After consulting the physio he was given some classic stretches for this. General hip ADuction off weight bearing etc. This got me thinking about the predominant view of muscle function and how if we length or strengthen a muscle then it will do this by default.

First of all the ITB and muscles that attach to it maybe individually fine, but when they interact with the foot in a functional position such as stride stance this may change.

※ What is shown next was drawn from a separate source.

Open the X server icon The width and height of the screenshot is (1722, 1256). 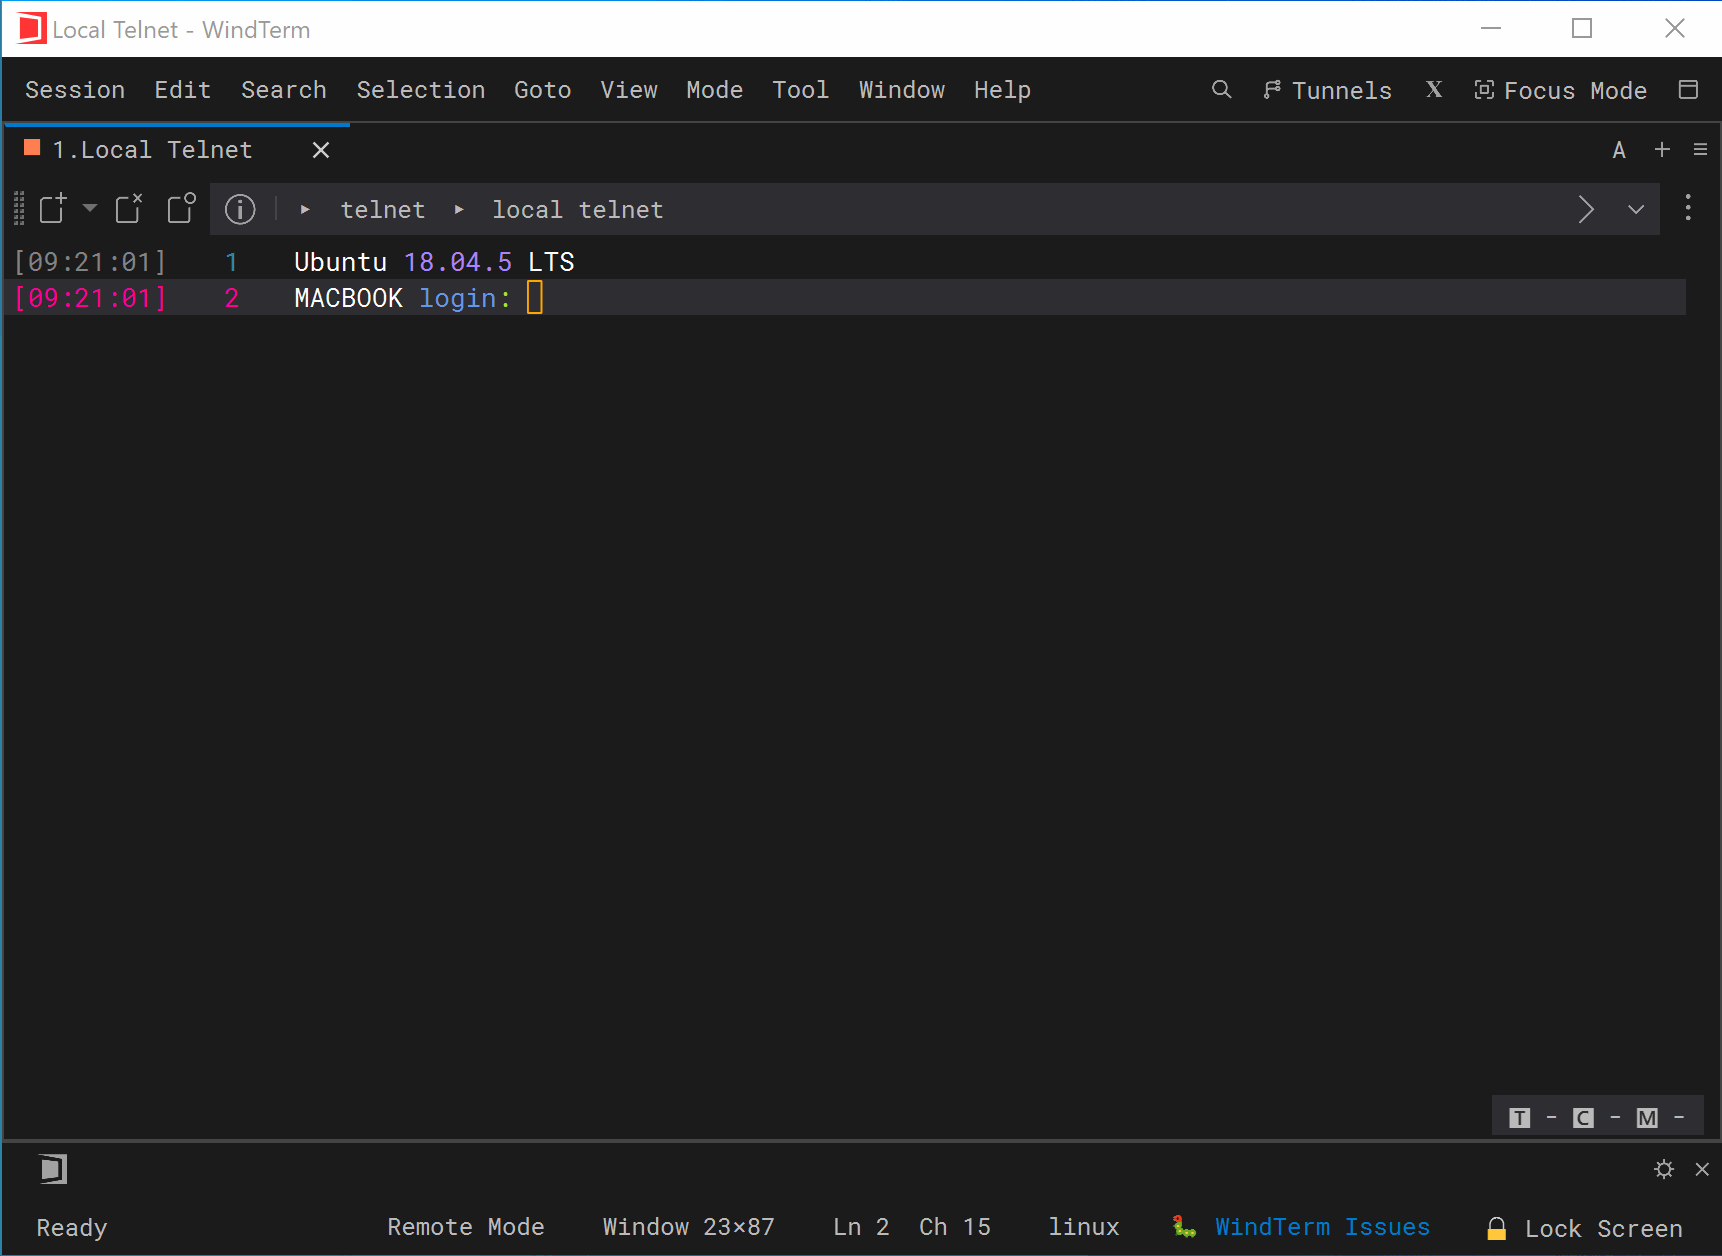pyautogui.click(x=1434, y=90)
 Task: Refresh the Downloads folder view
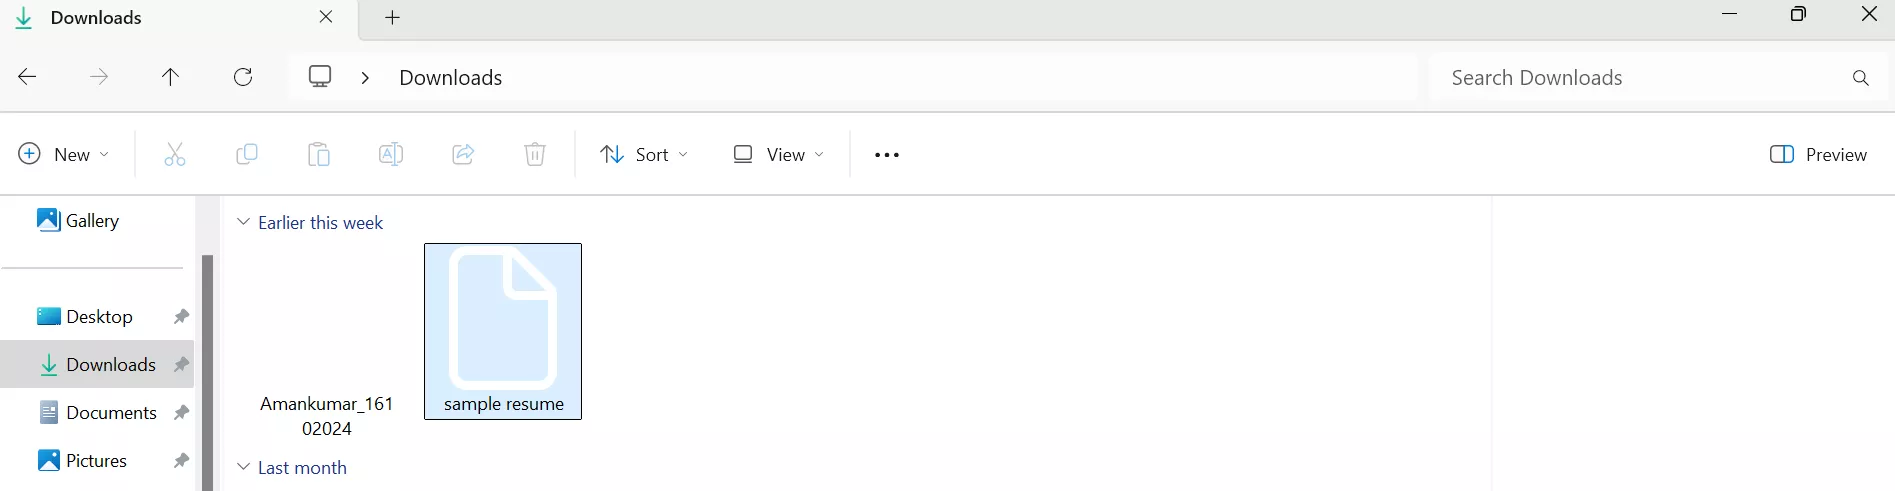pyautogui.click(x=243, y=77)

A flat or high arched foot may cause excessive lengthening or a lack of lengthening of the IT band and associated muscles. However much we lengthen or strengthen these muscles in isolation, when placed in a functional chain they will be limited or affected by other sections of the chain e.g. the foot. This means that in isolation and decompressed from gravity these muscles will appreciate the stretch but this may make little difference to their ability when back in a functional position during such as during running.

Many times I have treated people who have foam rolled and performed all manner of stretches in an isolated way but to no avail. Once we have found a cause rather than a symptom they have become much better.

The real point here is just because we spend time lengthening or shortening a muscle it may not choose or be able to use the motion or strength we have given it in a functional scenario. It maybe that another part of the system will not allow it to or the muscle or group of muscles have to perform another role because another part of the body has not done its job.

Another example of this would be kyphosis. People send hours retracting the scapulae to ‘strengthen’ the muscles of the upper back but their postures never change. This maybe because something further down the chain such as the hips and ankles are not able to effectively flex and attenuate the ground reaction and gravitational forces. This means the upper back will have to lengthen to decelerate the spine flexing forward so that the neck and head can remain in a relative upright position. In this scenario would these muscles choose to lengthen and decelerate motion to create relative upper thoracic and cervical extension or, shorten and force the superior distal segments at the cervical to lengthen disrupting head/eye function. I believe the latter regardless of the ‘strength’ we have given them. One thing we cannot ‘beat’ or get away from is gravity and ground reaction (unless you have a spaceship of course!!!)

This maybe a reason why people with limited thoracic motion get an anterior head position. The inability of the spine to relatively extend means the neck muscles have to decelerate the forces and end up at lengthened and at end range.

Just some thought out loud really!!!!